Later in the expedition, after I've left the mule skinner and his ornery pack horses behind, I begin to pass through forests so dense, so thickly roofed with canopy, that the GPS is again rendered useless. My trusty old compass repeatedly saves the day.

With only a week remaining, I'm negotiating a delicate rimrock traverse when I accidentally knock my receiver off a ledge, and I'm reduced to navigating the old-fashioned way. I now feel naked without the GPS (and will buy a replacement for the lost unit as soon as I get home).

Eventually I arc back down onto the shadowy green floodplain of the Indian subcontinent. Malevolent bamboo forests once again. After a while I have to give up on even the inimitable map and compass. No matter what direction the compass points, or what the map shows, the foliage is so impenetrable I can't move ten feet off-trail. The footpath is all that matters.

On what turns out to be the last day of the journey, I get lost. I slump to the ground at the bewildering junction of three trails. It's crushingly hot and humid. My eyes are burning with sweat, my legs covered with scratches, bugs crawling all over me. I've been following paths that wiggle and dogleg for so long I feel as if I'm trapped in a maze. I don't know where I am and I don't care. I just want to get out. Too bad I have no idea which path leads me back to civilization.

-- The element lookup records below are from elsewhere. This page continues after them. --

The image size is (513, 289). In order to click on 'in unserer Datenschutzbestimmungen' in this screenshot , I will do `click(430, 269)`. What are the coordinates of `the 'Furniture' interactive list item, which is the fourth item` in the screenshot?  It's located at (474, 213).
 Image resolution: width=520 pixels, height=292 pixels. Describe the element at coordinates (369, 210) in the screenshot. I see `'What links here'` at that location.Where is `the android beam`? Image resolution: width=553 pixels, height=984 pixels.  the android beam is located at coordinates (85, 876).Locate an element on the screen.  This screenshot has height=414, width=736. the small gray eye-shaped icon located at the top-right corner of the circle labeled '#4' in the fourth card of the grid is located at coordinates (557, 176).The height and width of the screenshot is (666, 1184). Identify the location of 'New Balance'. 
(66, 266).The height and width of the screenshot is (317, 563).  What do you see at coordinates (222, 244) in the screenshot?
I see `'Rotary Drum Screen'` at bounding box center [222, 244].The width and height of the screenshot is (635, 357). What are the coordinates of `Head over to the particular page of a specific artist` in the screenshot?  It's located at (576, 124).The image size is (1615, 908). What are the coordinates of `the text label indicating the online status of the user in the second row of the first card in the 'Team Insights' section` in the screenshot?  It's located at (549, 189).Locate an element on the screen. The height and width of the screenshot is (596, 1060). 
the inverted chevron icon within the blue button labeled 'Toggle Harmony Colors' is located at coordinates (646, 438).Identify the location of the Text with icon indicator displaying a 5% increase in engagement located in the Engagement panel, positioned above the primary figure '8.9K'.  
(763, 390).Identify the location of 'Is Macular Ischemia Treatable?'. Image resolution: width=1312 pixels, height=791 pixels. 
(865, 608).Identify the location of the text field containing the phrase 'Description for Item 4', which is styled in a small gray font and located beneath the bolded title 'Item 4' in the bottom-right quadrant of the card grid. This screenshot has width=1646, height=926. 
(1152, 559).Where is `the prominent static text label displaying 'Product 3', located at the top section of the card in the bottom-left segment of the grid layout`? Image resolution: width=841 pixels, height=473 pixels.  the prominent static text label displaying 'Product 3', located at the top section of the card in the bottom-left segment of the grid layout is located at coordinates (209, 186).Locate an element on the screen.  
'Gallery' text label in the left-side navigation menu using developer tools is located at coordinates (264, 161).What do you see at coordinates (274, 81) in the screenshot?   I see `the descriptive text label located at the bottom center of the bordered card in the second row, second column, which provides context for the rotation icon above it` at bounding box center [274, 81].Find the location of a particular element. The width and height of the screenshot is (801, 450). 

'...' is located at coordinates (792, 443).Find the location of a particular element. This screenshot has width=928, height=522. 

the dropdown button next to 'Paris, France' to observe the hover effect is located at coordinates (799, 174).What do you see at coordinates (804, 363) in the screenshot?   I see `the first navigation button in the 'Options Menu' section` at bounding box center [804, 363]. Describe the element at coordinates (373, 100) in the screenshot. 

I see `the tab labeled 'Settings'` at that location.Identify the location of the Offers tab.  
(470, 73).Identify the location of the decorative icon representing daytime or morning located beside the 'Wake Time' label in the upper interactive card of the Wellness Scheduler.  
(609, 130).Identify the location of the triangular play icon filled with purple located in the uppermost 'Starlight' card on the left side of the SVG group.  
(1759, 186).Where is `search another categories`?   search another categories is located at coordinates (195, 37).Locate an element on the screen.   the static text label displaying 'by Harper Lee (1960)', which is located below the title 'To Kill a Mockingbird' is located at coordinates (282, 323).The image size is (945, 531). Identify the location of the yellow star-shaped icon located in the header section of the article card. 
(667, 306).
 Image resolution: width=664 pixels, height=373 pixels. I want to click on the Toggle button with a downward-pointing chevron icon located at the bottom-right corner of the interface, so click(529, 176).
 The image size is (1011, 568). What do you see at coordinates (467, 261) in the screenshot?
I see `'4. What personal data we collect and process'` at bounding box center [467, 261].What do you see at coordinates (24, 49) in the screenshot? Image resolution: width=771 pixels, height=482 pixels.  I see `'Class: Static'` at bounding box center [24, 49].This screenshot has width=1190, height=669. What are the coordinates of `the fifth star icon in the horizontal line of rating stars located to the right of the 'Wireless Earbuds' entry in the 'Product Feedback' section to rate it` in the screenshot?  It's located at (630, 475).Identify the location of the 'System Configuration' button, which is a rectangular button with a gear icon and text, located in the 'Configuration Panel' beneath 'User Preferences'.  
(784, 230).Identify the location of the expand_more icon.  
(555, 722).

I drink the last of my water and apathetically try to determine exactly how much I would pay for an ice-cold beer. I've got it down to somewhere between 50 bucks and a year's salary when a little girl appears.

Across her small forehead is a tumpline that cinches a large, conical basket of rice against her back. She is barefoot, her head lowered. When she sees me, she stops. I think she's going to run away, but she doesn't. I smile and go into a pantomime. I make the motions of eating and drinking. I make the sounds of cars and trucks. I throttle an invisible motorbike. I honk and toot and wave. Then I nod toward each of the three paths and raise my arms in the air.

She laughs and, with one lithe brown arm, points—the most ancient way of navigating known to humankind.